→ STATED EXERCISE 1
Please copy the entries word for word, from the line with "Given: Click the run play icon in top toolbar" to the line with "Looking at the".
╭─ TEXT PROVIDED
As you can see, I am more read heavy.

Results I am getting is:

With single node, I am getting around 0.45 to 0.5 Million TPS for reads. 
WIth two nodes cluster, I get around 0.7 Million TPS for read.
Max. CPU utilization I see is 16% on AS server.

Please suggest, where is the bottleneck in achieving >=1M TPS. I suspect that it could be client which is not able to generate that many test cases or it could be network bottleneck. But how do I verify that ? Any suggestion will be really helpful.


Benchmarking Aerospike on my MacBook [Getting very poor results]
#2

For the procedures on how we achieved 1M TPS in EC2 see our AWS guide. In particluar, this step may be helpful.

Check that you are not being bound by network. The sar -n DEV command may be useful here.

For service-threads 64 we typically recommend setting this to be the number of cores, so in your case 40. For your configuration and for reads this will be the more important parameter.

You have configured 4096 transaction-threads :smiley: which seems like a lot. transaction-queues and transaction-threads-per-queue we typically recommend setting them both to 8, since you have data-in-memory true these threads will seldom be used.

Though not being measured here, your write performance may be improved by setting write-block-size to 1M.

Which Linux distribution are you using? We have seem better performance on distributions using later kernels as seen in the Amazon guide using Amazon Linux, which uses kernel version 3.14.


#3

Hi @kporter

Thanks for your replies; they are so much helpful :smile:

Your points on service/transaction threads were correct and modifying them has given me better results. But rather than modifying them directly, I used the afterburner script provided by AS and it tuned those configs itself. I hope that’s a correct way as well.

My new result is 1.4M TPS and this is really good. But I have hit another hurdle after continuing further with my experiments.

This time I have created a cluster of two nodes(earlier was just 1 node) and a replication factor of two. But rather than improving, my TPS actually falls to 0.9 M TPS. This is very strange as we of-course expected it to increase.

Another interesting point is that our AS server maxed out with CPU usage percentage of 70-75% and load average of 25-30. So, bottleneck was AS, not the network. I was also monitoring n/w usage through netload tool and it was not hitting max capacity. No, of clients I am using is 6(host)*120(threads).

I have seen this thread and it suggest migration and replication as possible problems. In my case, migration is not an issue as both my nodes start together on a clean slate. But replication is something which we want alongwith clustering in production and will like to work it as expected.

Kindly help on this as how we can achieve better TPS through clustering and replication. Thanks.
╰─
╭─ SUPPLIED ENTRIES
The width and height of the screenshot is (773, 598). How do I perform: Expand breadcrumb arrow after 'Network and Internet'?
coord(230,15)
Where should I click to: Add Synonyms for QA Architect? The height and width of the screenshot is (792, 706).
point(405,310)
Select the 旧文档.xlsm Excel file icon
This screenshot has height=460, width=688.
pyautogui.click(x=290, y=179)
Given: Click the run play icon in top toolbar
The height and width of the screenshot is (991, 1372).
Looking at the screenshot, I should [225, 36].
╰─
╭─ SUPPLIED ENTRIES
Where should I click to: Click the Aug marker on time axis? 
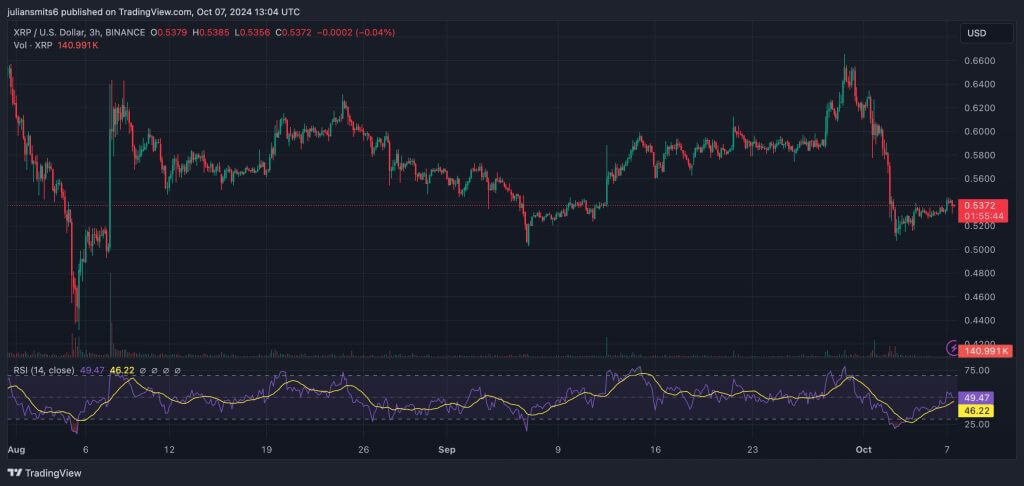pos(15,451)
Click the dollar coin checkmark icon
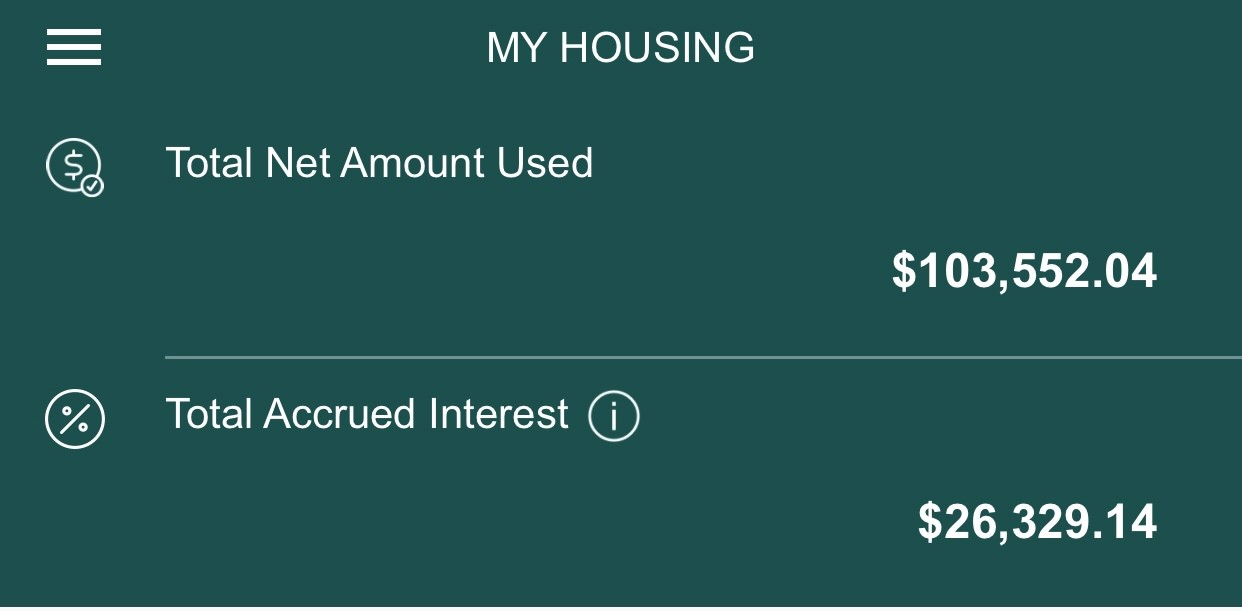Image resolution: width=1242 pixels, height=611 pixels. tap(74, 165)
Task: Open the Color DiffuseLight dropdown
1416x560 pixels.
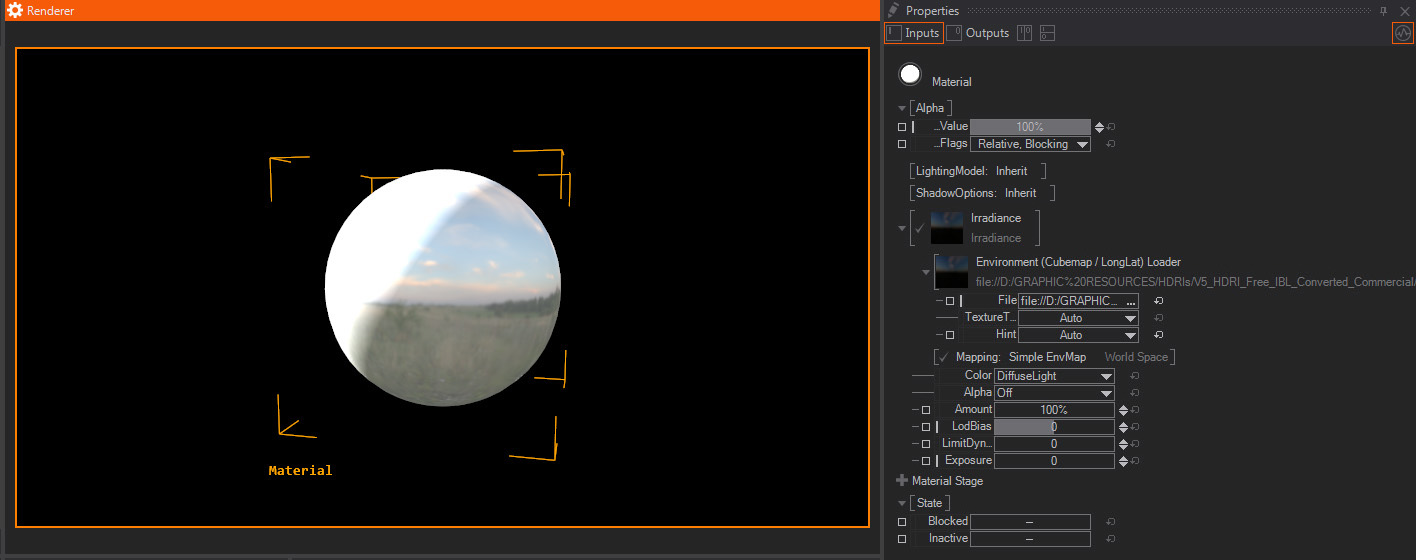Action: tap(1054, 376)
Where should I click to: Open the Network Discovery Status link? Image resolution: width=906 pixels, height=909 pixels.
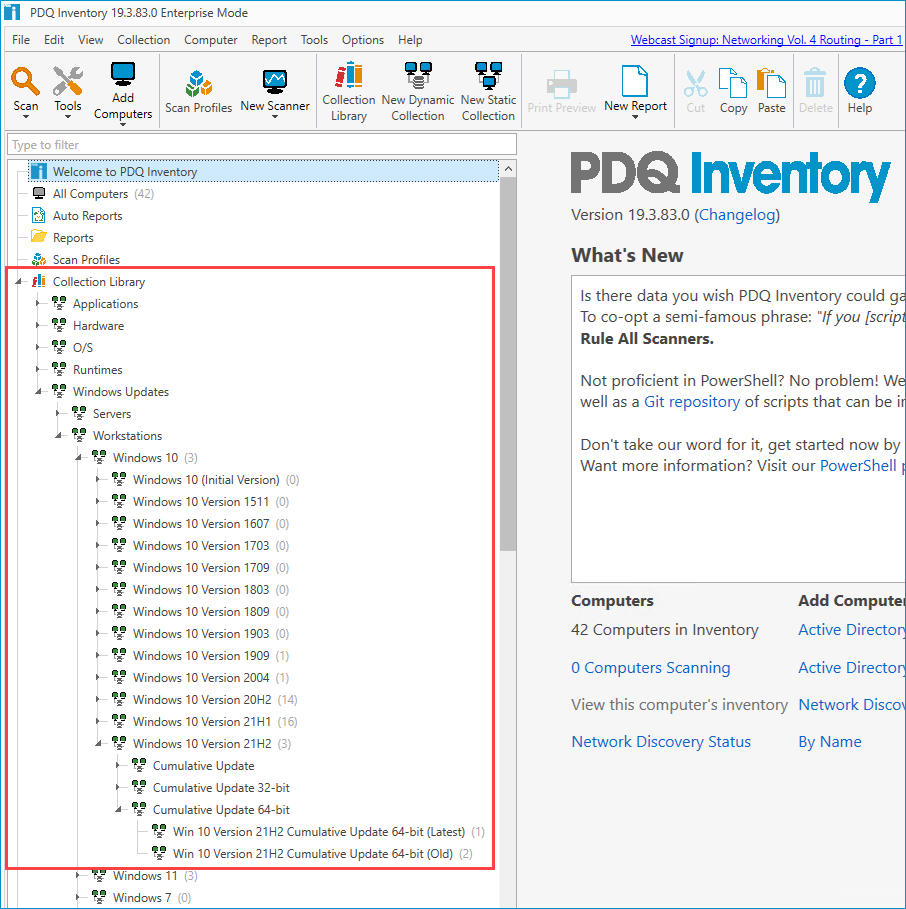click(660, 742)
╰─
→ STATED EXERCISE 2
In the Aerospike benchmarking thread, what TPS result did the poster get after the afterburner script tuned the thread settings?

→ PROBLEM SOLUTION 1
Given: Click the run play icon in top toolbar
The height and width of the screenshot is (991, 1372).
Looking at the screenshot, I should [225, 36].

→ PROBLEM SOLUTION 2
1.4M TPS.